* [Exercise directions]: Retype, word for word, only the lines from the one containing "Given: Open the" through the last line of the listing below. Pictures do not belong in the result.

━━━━━━━━━━━━━━━━━━━━━━━━━━━━━━

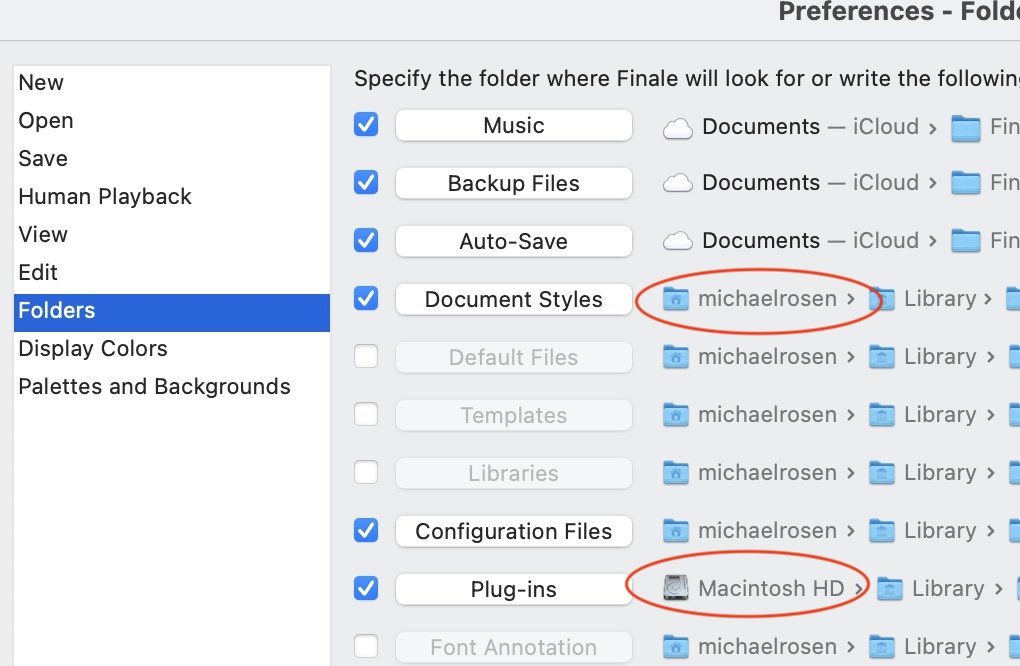Click the iCloud icon in the Music row

pos(678,127)
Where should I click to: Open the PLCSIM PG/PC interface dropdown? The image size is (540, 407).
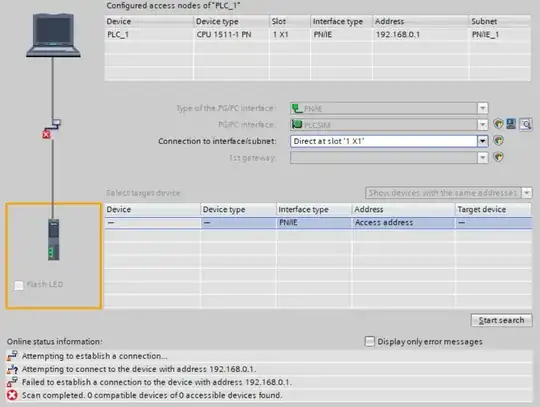click(482, 124)
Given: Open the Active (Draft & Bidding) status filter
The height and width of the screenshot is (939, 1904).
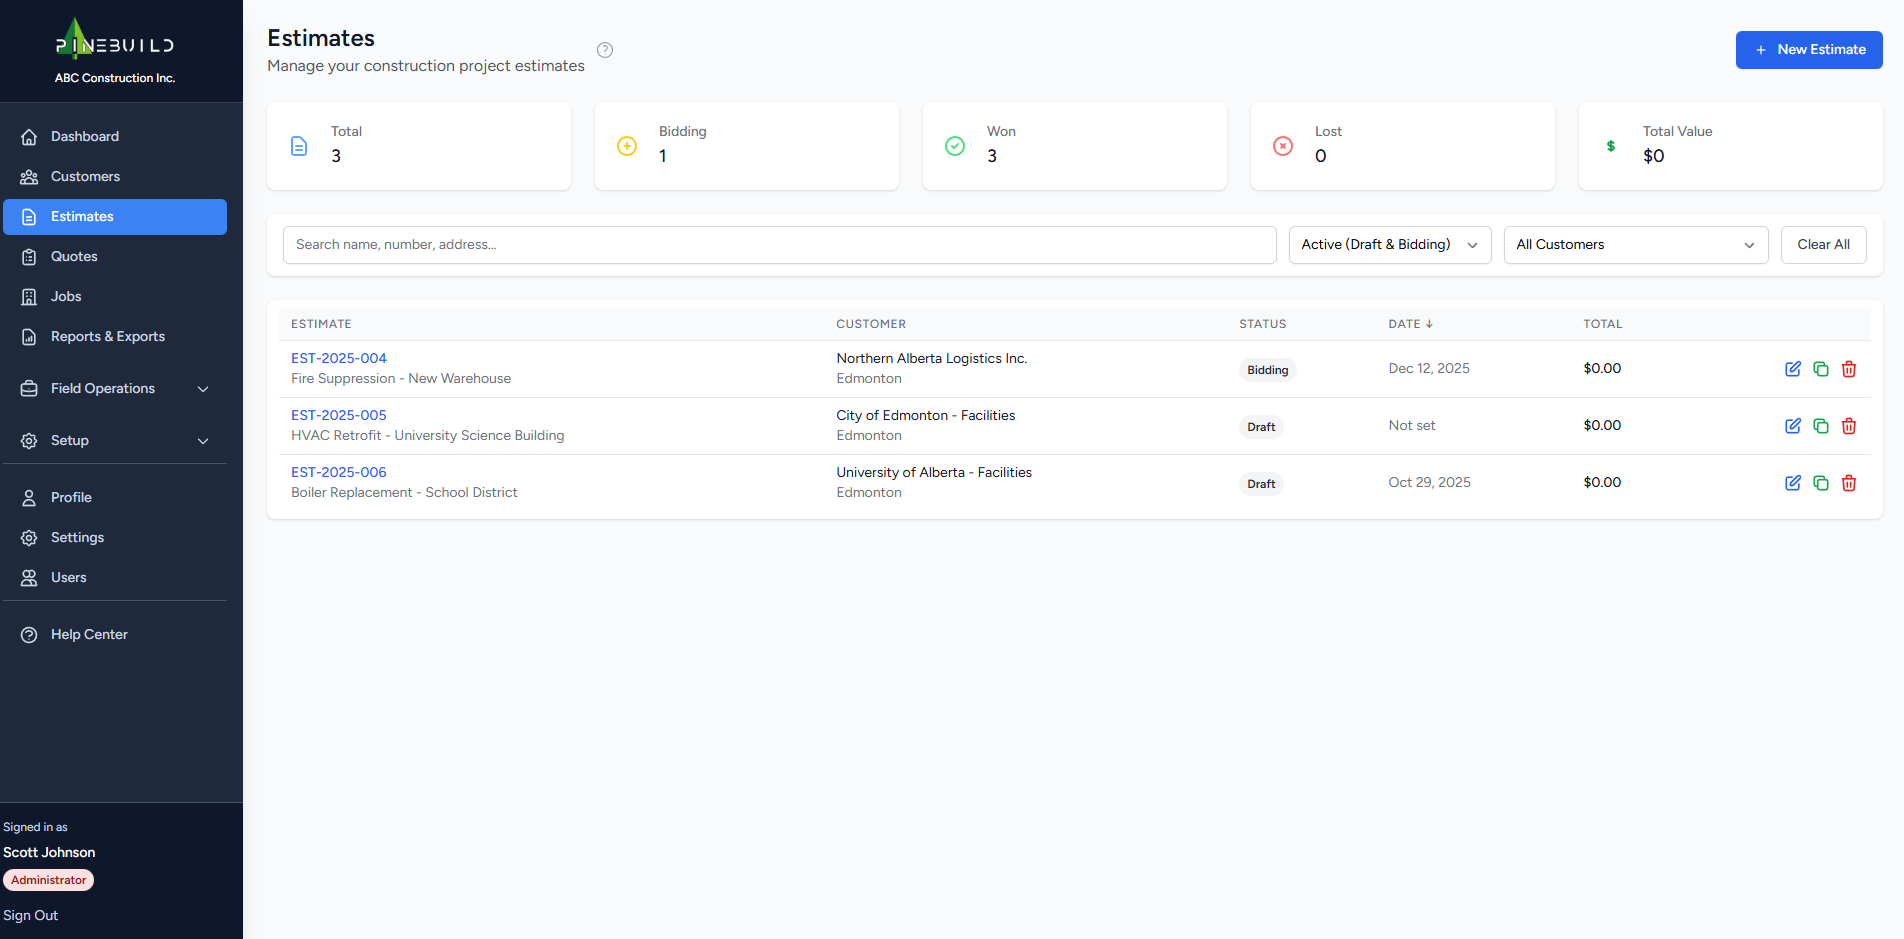Looking at the screenshot, I should tap(1389, 245).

━━━━━━━━━━━━━━━━━━━━━━━━━━━━━━

* [Answer space]:
Given: Open the Active (Draft & Bidding) status filter
The height and width of the screenshot is (939, 1904).
Looking at the screenshot, I should tap(1389, 245).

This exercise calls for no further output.